Court Opinion

ID: 9599280
Source: CourtListenerOpinion
Date Created: 2023-08-22 01:17:20.312245+00
Date Added: 2024-06-11T09:43:13.740927
License: Public Domain

MOORE, P. J., Concurring.
I concur in the opinion except that part commencing on page 282 with the words “The motion for a new trial” and concluding with the 11th line of page 283. In my opinion that part of the discussion is too much of a stricture upon the freedom of the trial judge in conforming his judgments with the circumstances peculiar to each separate action. While it is the ubiquitous rule that reasonable expenses out of a fund may be allowed to one whose efforts have conserved such fund, payable ratably strictly to counsel rather than to their clients, yet no sound reason appears why the parties to such an action as this may not stipulate to the entry of a personal judgment against the corporation for whose benefit the action is prosecuted.
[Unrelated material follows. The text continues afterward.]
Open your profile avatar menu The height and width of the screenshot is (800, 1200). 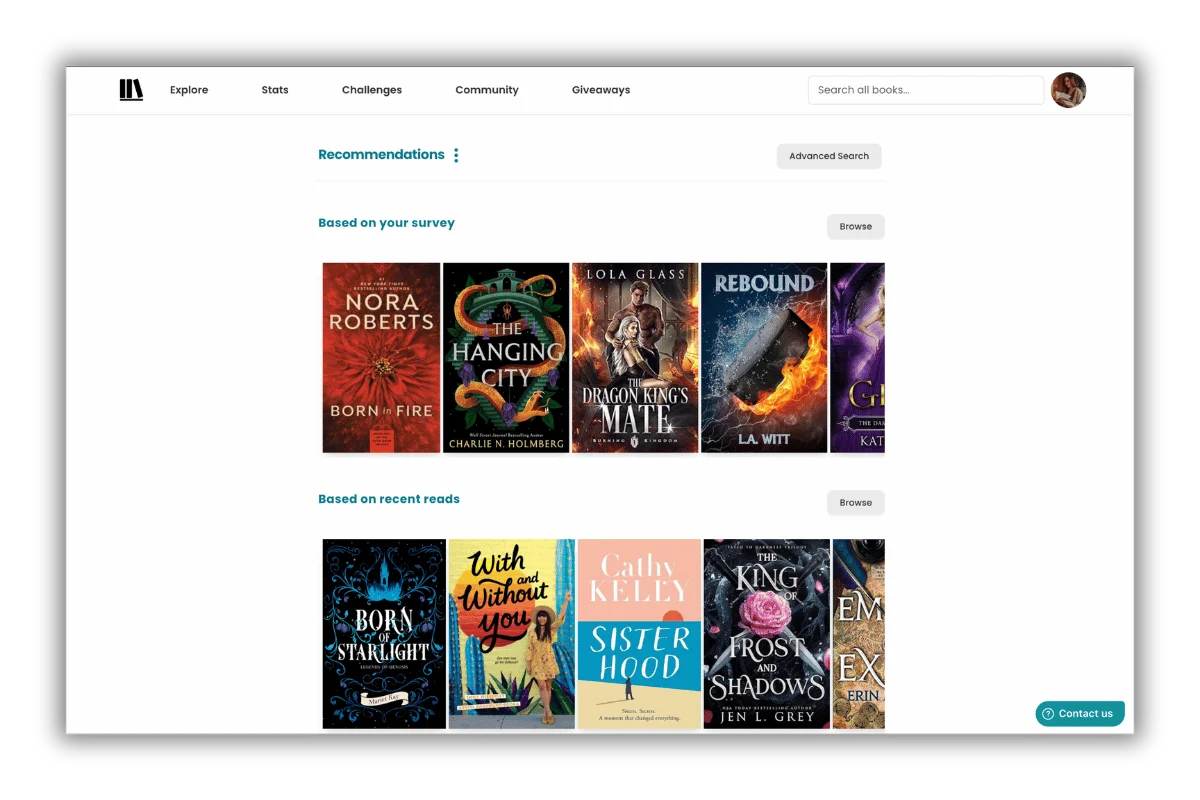pyautogui.click(x=1068, y=89)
All parties approved of the form of the judgment and for valuable consideration, to wit: that the time of payment should be extended and that the judgment should bear interest at the rate of 4% per cent instead of 7 per cent. Of course the probability of prompt payment of the fund recovered would not justify a personal judgment. But, in view of the unanimous accord of the litigants and of the mutual advantages granted, I think the form taken by this judgment was proper under the circumstances although it cannot be regarded as a precedent in cases where there is no stipulation.
A petition for a rehearing was denied August 5, 1942, and respondents’ petition for a hearing by the Supreme Court was denied September 2, 1942.